Après Thomas Dybdahl qui signe un superbe « The Great Plains », on ne quitte pas les pays du nord de l’Europe avec le suédois Jens Lekman. Ne venez pas chercher sur « Life Will See You Now » des terres glaçées, vous risquez d’être pour le moins surpris. Jens Lekman délaisse ici le sampling et les juxtapositions pour une musique lumineuse quand elle n’est pas carrément discoïde.
On peut bien le dire, on est quelques-uns à chanter les louanges de ce monsieur, Jens Lekman, suédois de naissance et génie de vocation. Ce musicien, pouvant dans une même chanson aller au bout de mille idées, intégrer des samples d’abord perçus comme incongrus mais d’une pertinence rare ou bien aller jusqu’à l’examen de conscience. Il n’y a guère que Sufjan Stevens à travailler la chose Pop dans un territoire bien différent pour créer un vocabulaire inédit.
Depuis son premier disque, il rencontre un franc succès dans son pays natal, ce qui prouve une fois encore le bon goût des gens du Nord. Que ne leur viennent pas à l’idée de faire la comparaison avec nos meilleures ventes en France. Comme quoi, on peut proposer un univers exigeant, pas toujours facile à aborder et malgré tout rencontrer un public nombreux. Comme quoi, on peut donner de la confiture aux cochons, ils prendront goût aux sucreries.

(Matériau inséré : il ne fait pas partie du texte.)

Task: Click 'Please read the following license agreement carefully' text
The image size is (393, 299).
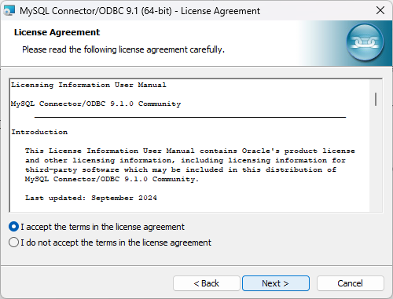Action: click(x=123, y=49)
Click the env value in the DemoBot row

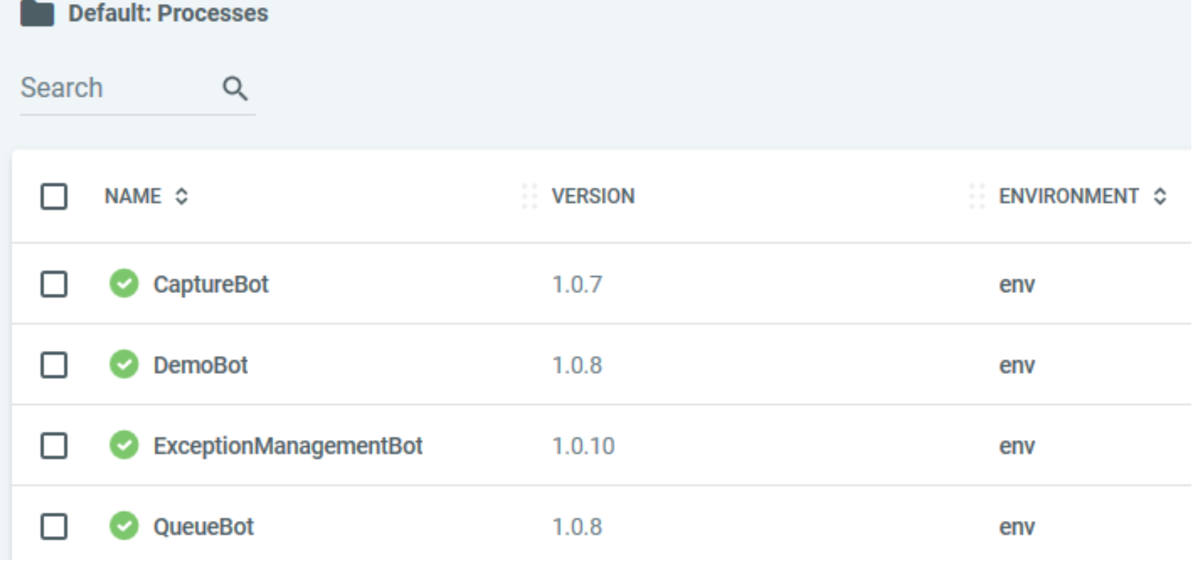click(x=1016, y=365)
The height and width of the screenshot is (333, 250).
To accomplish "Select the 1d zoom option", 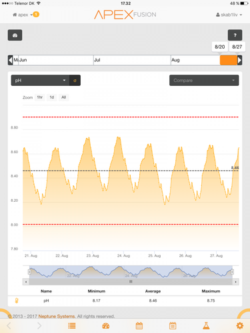I will tap(51, 97).
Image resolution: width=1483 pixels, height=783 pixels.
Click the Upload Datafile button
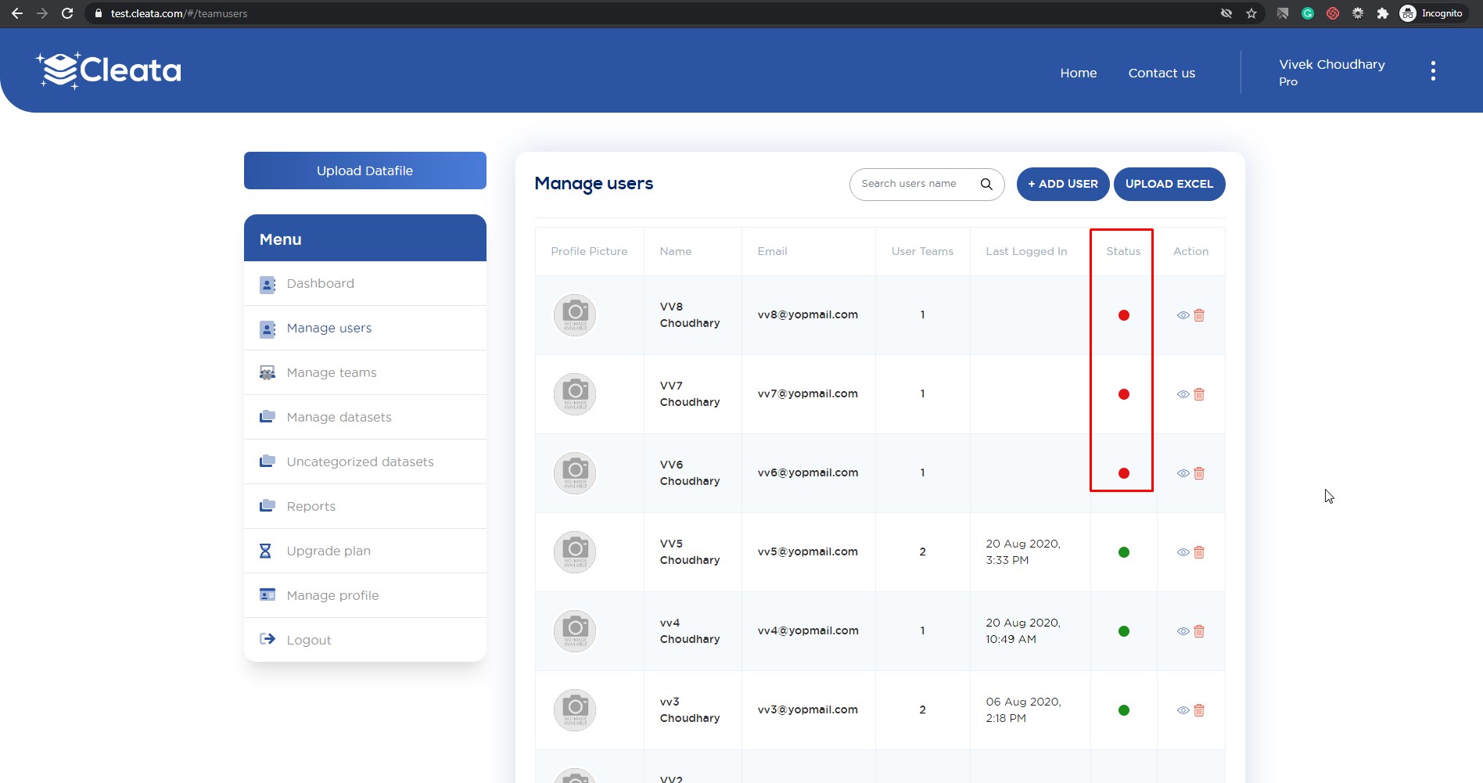(x=364, y=171)
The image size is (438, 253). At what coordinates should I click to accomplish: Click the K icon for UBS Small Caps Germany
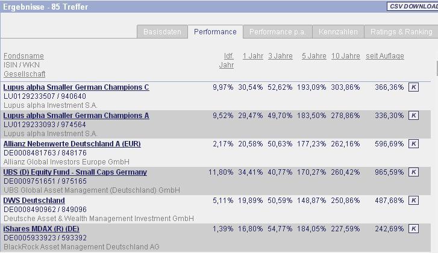coord(413,172)
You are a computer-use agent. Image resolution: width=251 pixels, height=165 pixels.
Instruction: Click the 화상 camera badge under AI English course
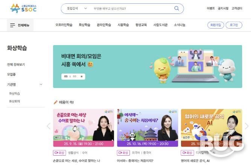tap(187, 153)
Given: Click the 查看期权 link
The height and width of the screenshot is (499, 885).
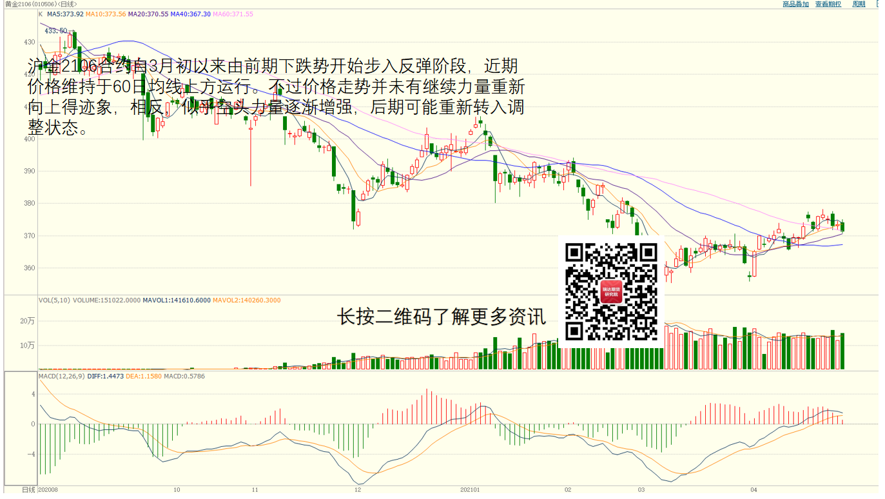Looking at the screenshot, I should (828, 4).
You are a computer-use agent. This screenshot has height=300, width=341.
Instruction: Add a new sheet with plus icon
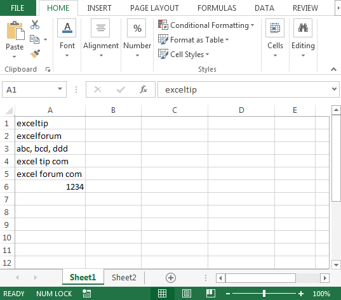tap(171, 278)
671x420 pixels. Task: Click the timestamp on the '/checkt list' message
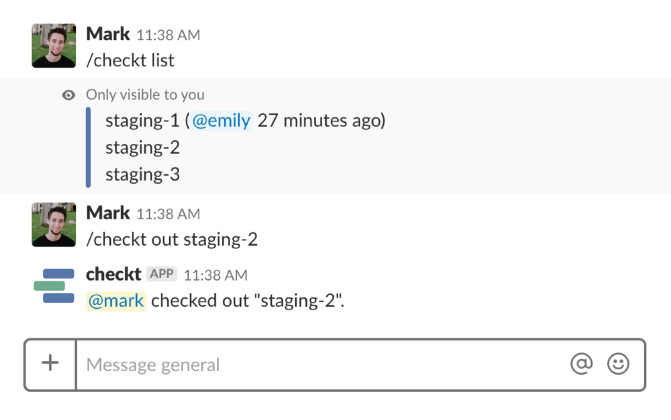point(168,35)
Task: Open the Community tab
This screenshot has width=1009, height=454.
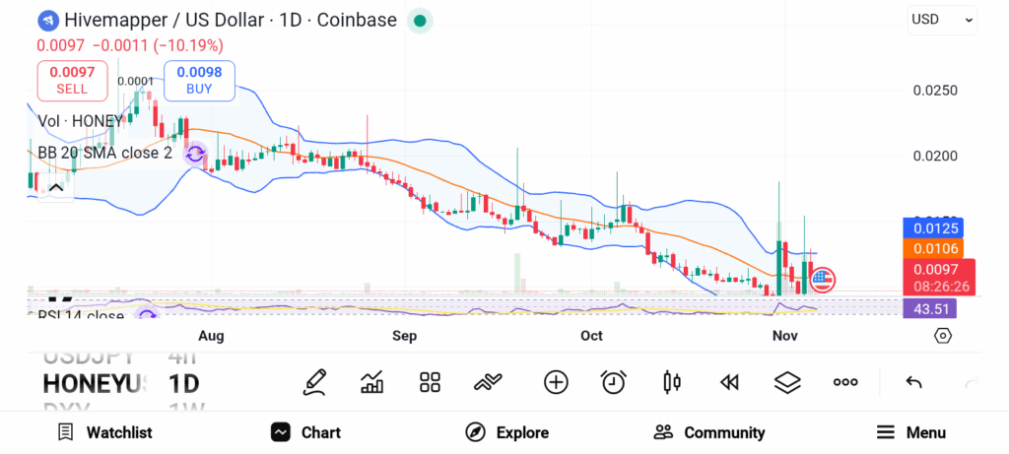Action: pos(709,432)
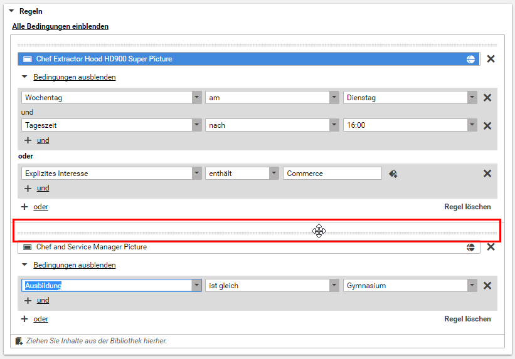
Task: Remove the Chef Extractor Hood HD900 content
Action: point(491,59)
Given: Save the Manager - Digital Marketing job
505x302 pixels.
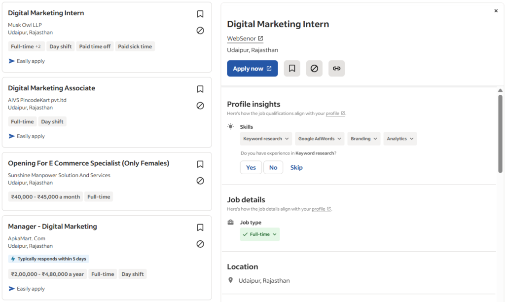Looking at the screenshot, I should pos(200,227).
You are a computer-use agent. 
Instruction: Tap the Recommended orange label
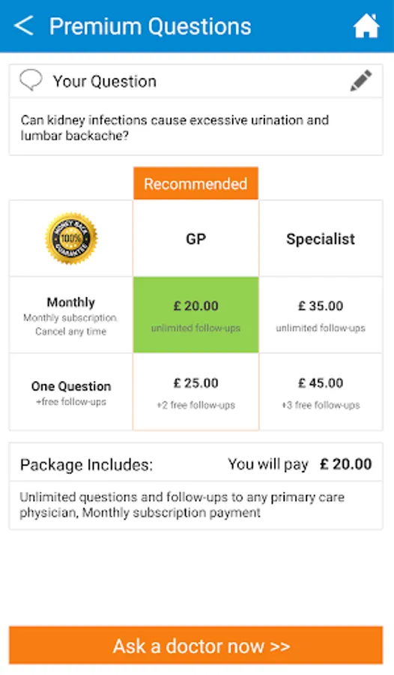pos(196,184)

Avec « Life Will See You Now », Jens Lekman signe encore une fois un grand disque de Pop doux-amer. Il s’amuse avec tous les prismes, toutes les facettes de la musique Populaire, du « To Know Your Mission » tout en ligne claire et en combativité à un « Evening Prayer », so Eighties avec ses effets de batterie électronico-ironiques. On ne serait pas surpris de voir Patsy Kensit courir sur la piste de danse.
On aurait sans doute penser à Everything but the girl même sans la présence de Tracey Thorn sur « Hotwire the Ferris Wheel » pour ce mélange de soleil et de mélancolie, pour cette bossa nova mêlée au groove des synthés. On pensera parfois à un Jay-Jay Johannsson qui aurait su négocier son virage italo-disco. « Life Will See You Now » est un disque occupé par la volonté d’une distraction de la morosité. Il n’y a sans doute que Jens Lekman à pouvoir faire un morceau clairement Calypso comme « What’s That Perfum You Wear » sans donner l’impression de s’être égaré.
C’est brillant et novateur sans le dire, sans l’affirmer. Une musique qui fait sourire vos oreilles, un côté strass et paillettes pleinement assumé depuis toujours, toujours sur la corde raide du kitsch et de la friandise chargée en glucose. Il suffit d’entendre le maniérisme démodé de sa voix sur « Our First Fight » ou les lignes harmoniques de « Wedding in Finistère » finalement pas si éloignés de certains disques solo de Paul Simon. Bien sûr, Jens Lekman ne quitte pas son sens de l’expérimentation des samples, lui qui passe son temps libre à la recherche de disques improbables. « How We Met, The Long Version » doit beaucoup au sample de ce titre de Jackie Stoudemire, « Don’t Stop Dancin ». Je ne peux que vous conseiller l’écoute de l’original pour bien comprendre tout l’art du sampling qui n’est certainement une entreprise de pillage de l’œuvre d’un autre. Ici, Jens Lekman apporte à cette composition somme toute assez classique une expression plus riche avec des clins d’œil à Curtis Mayfield. Lekman va aussi à fond dans une régression disco du meilleur goût. Ca sent les pantalons pat d’eph, le patchouli et l’hédonisme.
Il est comme un funambule sur « How Can I Tell Him » ou sur « Postcard #17 », gospel déviant qui rappellera le « Temperamental » de 1999 d’Everything But The Girl. On sent y poindre une gravité à la surface, un léger déraillement dans la voix, une tonalité Jazzy à peine dite quand il ne taquine pas volontiers le rétro comme « Dandelion Seed », son accordéon réaliste, sa valse à trois temps.
« Life Will See You Now » est, malgré ses airs accueillants, un disque bien plus riche qu’il n’y paraît. Les tribulations d’un Suédois dans les rêveries et le tribut qu’il nous en laisse.